The LiDAR in question, was the LiDAR of the Leibniz-Institut für Atmosphärenphysik (IAP) in Kühlungsborn, a small bathing resort at the Baltic coast of eastern Germany. This part of the observations was done by Dr Michael Gerding of the IAP, who was also our host during the effort. Peter Jenniskens, Carl Johannink and me would employ and operate the multistation video network, using the CAMS system build by Peter and his team at SETI/NASA-Ames (the CAMS project is part of NASA's Planetary Astronomy program).

click images to enlarge
The CAMS systems (4 low-light level video cameras per station) used. Top: the setup at Lebatz station operated by Carl Johannink and the author (DMS). Bottom: the setup at the IAP Kühlungsborn station operated by Peter Jenniskens (left; SETI/NASA-Ames) and Michael Gerding (right, IAP).
Wednesday 5 October

I fetched Peter Jenniskens from Schiphol airport near Amsterdam on Wednesday the 5th. We hauled his equipment (two heavy metal cases, apart from Peter and mine personal luggage) into the train to Enschede in the eastern Netherlands, where Carl fetched us and drove us the few remaining kilometers to Gronau, just over the Dutch-German border. This was our first base-station. The weather prospects were still very uncertain at that time. Peter wanted to press on with the plan to go to Kühlungsborn (because of the LiDAR). Carl and I were less certain: southern Europe had the best papers in terms of clear sky prospects at that moment.

Thursday 6 October

Weather predictions now suggested Northern Germany (where Kühlungsborn is situated) could benefit from a zone of clear air created over Denmark and Sleswig-Holstein in northern Germany in the "shadow" of the Norwegian mountains. It was settled that we would try Kühlungsborn. The early part of the day was spent running various errands. More seriously, one of the PC systems operating CAMS had a malfunction and Peter was not able to solve it. We left in the afternoon, driving several hundreds of kilometers to Kühlungsborn, where Michael Gerding of the IAP welcomed us near 22h local time after a long exhausting drive.

Friday October 7

This day, we set up shop in the LiDAR control room of the IAP, which was to become our headquarters for the campaign. An IT specialist of the IAP was brought in to solve the PC trouble - eventually, he managed to find what was wrong and got everything operating again! Meanwhile, we had gotten a sightseeing tour of the IAP facilities. It is a beautiful, modern institute and the guest lodging in town where Michael put us up for the night was very fine. Kühlungsborn itself is a small cozy town, a bathing resort on the Baltic coast in the former Eastern Germany. Peter held a lecture before the institute members, Carl and I made a small beachwalk that afternoon.

click images to enlarge
The LiDAR control room at the IAP became our headquarters. Top: Peter (right) and Carl (left) with the CAMS systems. Bottom: checking the weather predictions and plotting potential locations for our second station (left Peter, middle Carl, right our host Michael)

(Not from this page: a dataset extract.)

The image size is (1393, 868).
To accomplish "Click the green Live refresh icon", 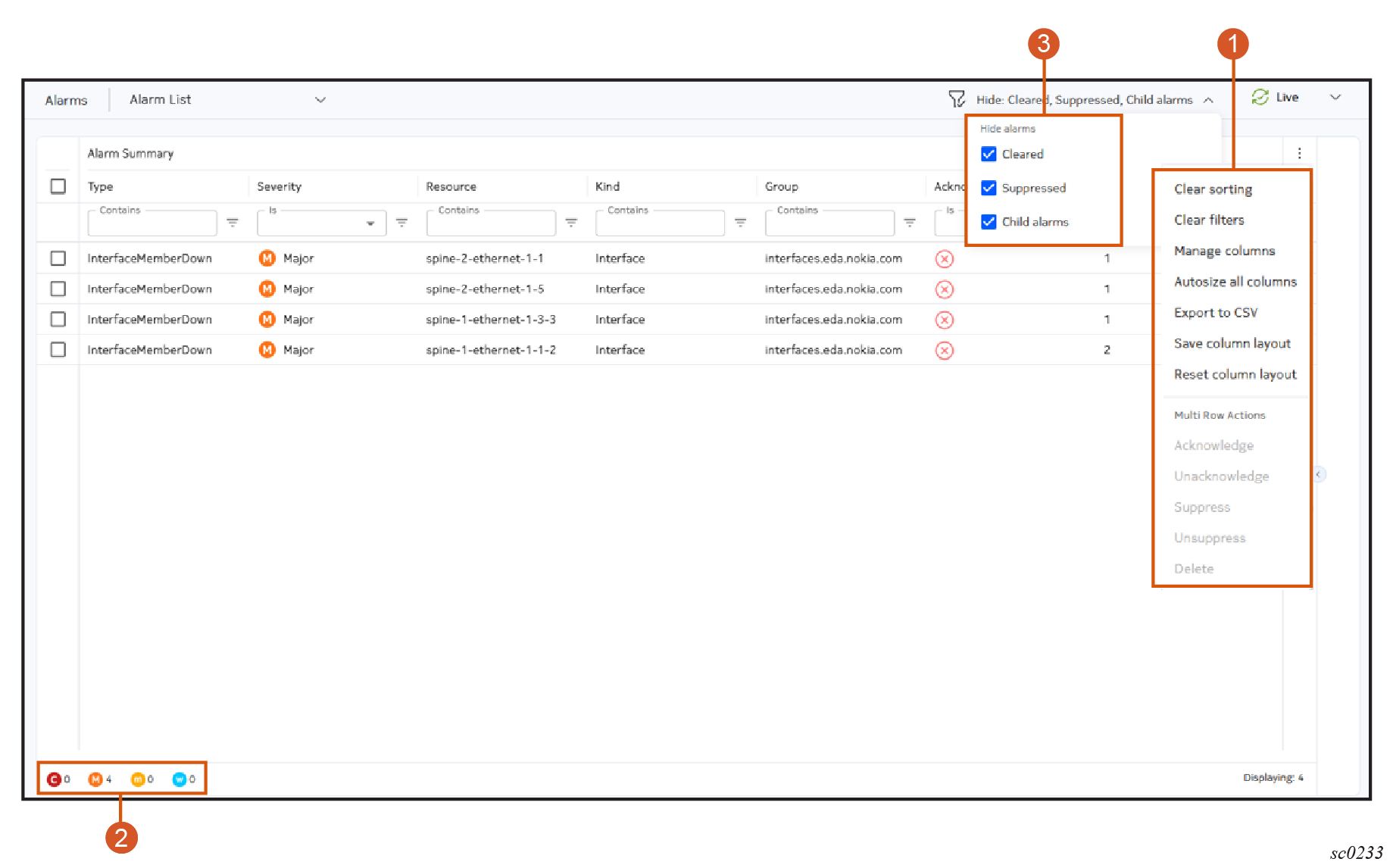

That evening was a test evening for the LiDAR, to see whether anything needed trouble-shooting. There actually was a problem initially with the LiDAR, but it was solved and didn't hamper the actual observations the next night.

click images to enlarge
the IAP Kühlungsborn LiDAR at work during a test run a day before the actual observing night. Second image shows the beam hitting a low cloud. Photograph by author using an 8mm semi-fisheye.
Seeing the massive laser beam of the LiDAR shooting up into the sky was quite impressive. Meanwhile, the weather was still very dynamic, so we worried about the next night, when all had to happen.

Saturday, October 8th

Based on the latets weather forecasts, we picked a location 91 km to the west for our second site, right in the middle of the projected clear area in the weather forecast. Carl and I would run it, and so we drove away at noon, to the small village of Lebatz (53 deg 58' N, 10 deg 35' E) in Sleswig Holstein, about 30 km north of Lübeck. We had picked a small hotel from the internet there. The hotel owner was a bit surprised by our demand for a room "with a view to the north east". We needed the latter, as the mutual aiming point we had calculated for the Kühlungsborn and Lebatz CAMS systems meant we had to point at 46 degrees elevation to the northeast. Peter at Kühlungsborn filmed 15 degrees north of the Zenith, just north of the LiDAR beams. In that way, we would film the same meteors from both stations, appearing at 95 km altitude over the Baltic sea just north of Kühlungsborn: meteors whose ionization trails next would drift into the LiDAR beams, as a result of a high altitude wind blowing from the north-northeast at 95 km altitude.
Meanwhile, two other Dutch observers, Peter van Leuteren and Sietse Dijkstra, had joined us: they had driven to Lebatz from the eastern Netherlands that same day, arriving about an hour after us.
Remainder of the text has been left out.